Starting to blogBy
Starting to blog is one of the most fun things; I love setting up a new blog. I could lose a year tweaking a theme or playing with plugins but none of those are actually going to help me when it comes to writing the first post.
You may think, wrongly, like I did when I started blogging, that there is no room for what you have to say. Of course there is. You didn’t start your business or hobby by saying there are too many accountants… or too many quilters… or too many startups. You offer something unique in your business, it’s how you are known and now you are sharing that uniqueness in your blog.
A blog would need (in my experience) around 5 posts on it before it is launched to the world. So you can have 4 practice posts and one official post before you launch.
I would start with the 4 practise posts first. What are the four most common things when asked about your blog’s topic?
These posts are probably going to form the cornerstones of your blog, so start by explaining the problem. Assume nothing.
Writing those first few blog posts.
Writing the first few blog posts can be both challenging and exhilarating. Starting on the first post and choosing the title is one of the biggest steps you will take. The title could be a question, it could be a statement, it could be a teaser. The choice is yours, and it’s not set in stone. Unlike a book you can go back and edit the title after you have written the main content (in the body area of the blog post section).
I didn’t assume that the reader would know where the content actually goes and I explained that the title can be changed. Think of them as working titles, that they will be changed as you progress through writing your blog.

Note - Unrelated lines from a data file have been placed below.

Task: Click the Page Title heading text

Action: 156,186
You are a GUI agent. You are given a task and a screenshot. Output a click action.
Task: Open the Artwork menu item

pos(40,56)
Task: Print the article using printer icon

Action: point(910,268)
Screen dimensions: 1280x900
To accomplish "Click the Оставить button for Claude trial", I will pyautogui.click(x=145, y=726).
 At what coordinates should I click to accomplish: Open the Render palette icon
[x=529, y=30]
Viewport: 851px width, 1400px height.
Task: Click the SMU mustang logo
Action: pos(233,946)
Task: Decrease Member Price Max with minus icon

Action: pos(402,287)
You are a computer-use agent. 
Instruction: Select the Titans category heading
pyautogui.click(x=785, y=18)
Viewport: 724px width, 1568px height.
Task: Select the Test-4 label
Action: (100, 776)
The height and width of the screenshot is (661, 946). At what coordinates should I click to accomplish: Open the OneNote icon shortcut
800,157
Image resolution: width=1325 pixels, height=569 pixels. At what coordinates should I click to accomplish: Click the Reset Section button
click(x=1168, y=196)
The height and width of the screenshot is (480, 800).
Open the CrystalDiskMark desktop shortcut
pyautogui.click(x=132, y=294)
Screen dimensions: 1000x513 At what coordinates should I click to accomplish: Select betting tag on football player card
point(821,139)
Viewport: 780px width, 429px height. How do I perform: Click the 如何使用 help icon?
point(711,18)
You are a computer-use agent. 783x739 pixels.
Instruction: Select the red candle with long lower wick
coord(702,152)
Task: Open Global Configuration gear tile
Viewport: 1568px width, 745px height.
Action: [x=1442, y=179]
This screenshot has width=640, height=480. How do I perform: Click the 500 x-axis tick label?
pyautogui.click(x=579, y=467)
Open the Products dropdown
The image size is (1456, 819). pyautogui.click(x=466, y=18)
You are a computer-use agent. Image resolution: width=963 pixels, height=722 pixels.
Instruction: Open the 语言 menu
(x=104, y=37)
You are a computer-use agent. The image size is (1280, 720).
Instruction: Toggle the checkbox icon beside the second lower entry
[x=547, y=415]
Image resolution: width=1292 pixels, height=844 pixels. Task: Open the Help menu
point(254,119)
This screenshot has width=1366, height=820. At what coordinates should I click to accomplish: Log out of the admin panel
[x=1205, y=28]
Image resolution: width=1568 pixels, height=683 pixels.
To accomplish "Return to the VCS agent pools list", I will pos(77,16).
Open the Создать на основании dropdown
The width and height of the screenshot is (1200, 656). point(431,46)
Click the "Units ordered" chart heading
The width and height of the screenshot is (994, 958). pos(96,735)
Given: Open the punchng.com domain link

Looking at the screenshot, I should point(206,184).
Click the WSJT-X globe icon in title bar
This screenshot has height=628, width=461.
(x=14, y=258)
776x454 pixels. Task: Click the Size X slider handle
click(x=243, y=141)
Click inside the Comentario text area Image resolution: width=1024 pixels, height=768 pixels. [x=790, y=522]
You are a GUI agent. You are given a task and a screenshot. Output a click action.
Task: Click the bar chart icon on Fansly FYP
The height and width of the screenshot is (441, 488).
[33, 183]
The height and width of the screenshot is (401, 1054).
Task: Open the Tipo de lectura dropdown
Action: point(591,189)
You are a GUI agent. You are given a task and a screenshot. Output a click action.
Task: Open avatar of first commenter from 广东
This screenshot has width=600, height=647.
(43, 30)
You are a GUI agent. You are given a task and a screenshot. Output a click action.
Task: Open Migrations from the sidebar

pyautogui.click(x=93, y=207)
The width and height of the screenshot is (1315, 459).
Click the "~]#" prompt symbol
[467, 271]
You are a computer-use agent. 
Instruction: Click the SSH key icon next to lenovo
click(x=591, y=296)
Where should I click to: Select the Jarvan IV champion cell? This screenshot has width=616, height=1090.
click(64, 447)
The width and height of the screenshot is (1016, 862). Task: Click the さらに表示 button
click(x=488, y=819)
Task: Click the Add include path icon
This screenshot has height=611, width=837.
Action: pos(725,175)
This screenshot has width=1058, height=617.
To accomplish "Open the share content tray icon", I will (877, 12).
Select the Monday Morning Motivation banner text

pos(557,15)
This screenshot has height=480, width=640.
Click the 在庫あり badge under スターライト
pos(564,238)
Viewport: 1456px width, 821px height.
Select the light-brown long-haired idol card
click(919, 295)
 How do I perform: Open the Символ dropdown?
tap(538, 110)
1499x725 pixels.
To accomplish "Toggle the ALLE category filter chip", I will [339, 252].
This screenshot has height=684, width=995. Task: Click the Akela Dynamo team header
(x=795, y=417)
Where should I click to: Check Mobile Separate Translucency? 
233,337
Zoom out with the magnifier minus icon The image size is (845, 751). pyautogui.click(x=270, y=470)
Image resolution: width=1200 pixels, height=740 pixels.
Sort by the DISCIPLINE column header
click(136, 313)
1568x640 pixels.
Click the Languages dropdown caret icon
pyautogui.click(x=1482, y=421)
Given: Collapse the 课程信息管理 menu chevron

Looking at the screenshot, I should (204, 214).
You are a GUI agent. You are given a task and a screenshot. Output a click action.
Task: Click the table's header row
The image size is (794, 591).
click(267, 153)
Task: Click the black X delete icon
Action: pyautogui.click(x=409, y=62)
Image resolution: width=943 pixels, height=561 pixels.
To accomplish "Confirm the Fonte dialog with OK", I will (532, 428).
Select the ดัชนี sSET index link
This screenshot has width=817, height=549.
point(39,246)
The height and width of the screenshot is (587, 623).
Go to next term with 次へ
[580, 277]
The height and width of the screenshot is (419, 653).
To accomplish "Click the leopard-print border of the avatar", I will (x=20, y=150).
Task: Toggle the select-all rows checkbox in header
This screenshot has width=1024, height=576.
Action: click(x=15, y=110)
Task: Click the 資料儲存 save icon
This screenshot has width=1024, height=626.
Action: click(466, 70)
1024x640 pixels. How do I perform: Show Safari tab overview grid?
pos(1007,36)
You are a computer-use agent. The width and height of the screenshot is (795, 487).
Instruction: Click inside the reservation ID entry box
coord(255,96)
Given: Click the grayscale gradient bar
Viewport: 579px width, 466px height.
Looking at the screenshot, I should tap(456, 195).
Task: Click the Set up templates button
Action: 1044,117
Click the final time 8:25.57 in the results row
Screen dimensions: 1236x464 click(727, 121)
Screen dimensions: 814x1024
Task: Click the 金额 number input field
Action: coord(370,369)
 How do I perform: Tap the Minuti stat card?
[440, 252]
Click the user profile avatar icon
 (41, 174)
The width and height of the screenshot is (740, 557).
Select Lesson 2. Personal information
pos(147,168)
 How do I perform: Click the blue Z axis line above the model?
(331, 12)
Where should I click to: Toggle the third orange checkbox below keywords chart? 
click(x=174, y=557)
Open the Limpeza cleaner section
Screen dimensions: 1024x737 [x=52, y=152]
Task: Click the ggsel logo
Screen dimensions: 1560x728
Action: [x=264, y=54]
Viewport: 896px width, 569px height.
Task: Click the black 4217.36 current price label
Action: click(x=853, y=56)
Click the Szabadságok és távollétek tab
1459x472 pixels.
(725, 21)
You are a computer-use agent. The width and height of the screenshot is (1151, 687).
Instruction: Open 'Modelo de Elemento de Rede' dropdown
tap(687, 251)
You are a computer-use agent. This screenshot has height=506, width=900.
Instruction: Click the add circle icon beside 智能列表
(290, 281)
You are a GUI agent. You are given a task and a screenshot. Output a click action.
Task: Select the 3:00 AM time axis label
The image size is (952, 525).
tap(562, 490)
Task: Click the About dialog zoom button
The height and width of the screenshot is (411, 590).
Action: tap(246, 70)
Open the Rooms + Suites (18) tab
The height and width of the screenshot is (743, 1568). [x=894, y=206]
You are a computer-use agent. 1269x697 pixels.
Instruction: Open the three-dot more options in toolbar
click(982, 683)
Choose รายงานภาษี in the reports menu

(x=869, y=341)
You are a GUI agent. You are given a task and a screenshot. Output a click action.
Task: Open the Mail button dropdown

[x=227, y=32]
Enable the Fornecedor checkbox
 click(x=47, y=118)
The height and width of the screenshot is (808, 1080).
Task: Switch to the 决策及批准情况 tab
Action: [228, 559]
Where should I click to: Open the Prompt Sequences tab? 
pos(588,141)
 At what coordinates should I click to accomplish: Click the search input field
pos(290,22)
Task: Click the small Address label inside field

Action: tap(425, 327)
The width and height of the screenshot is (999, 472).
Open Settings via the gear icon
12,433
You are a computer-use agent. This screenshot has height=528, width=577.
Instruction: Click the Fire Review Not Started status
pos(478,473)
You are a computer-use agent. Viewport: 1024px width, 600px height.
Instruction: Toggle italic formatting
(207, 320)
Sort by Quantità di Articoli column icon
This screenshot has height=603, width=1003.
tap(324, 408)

As I progress down the post I can give solutions to the problem that is described.
….One thing a lot of people worry about when blogging is that they are giving away their secrets and that they will not get any customers from their blog, as the customer will read that solution and do it themselves. Let me reassure you, the very few that take your advice and leave without a word… they are not your potential customers and never have been. You may know the theory of how your car’s engine works but when it breaks down you still call the AA.
Making your blog useful is a very rewarding part of blogging. I wrote a post a while back on Blogmistress about being useful in your blogging.
When you have finished your blog, you need to decide how to end it. Do you sign off? Put in a call to action?
I suspect for your first few blog posts you will just sign your name, as you build up your blogging you will slowly add your calls to action. Luckily blogs are editable after publishing and you can correct typos and add a call to action later.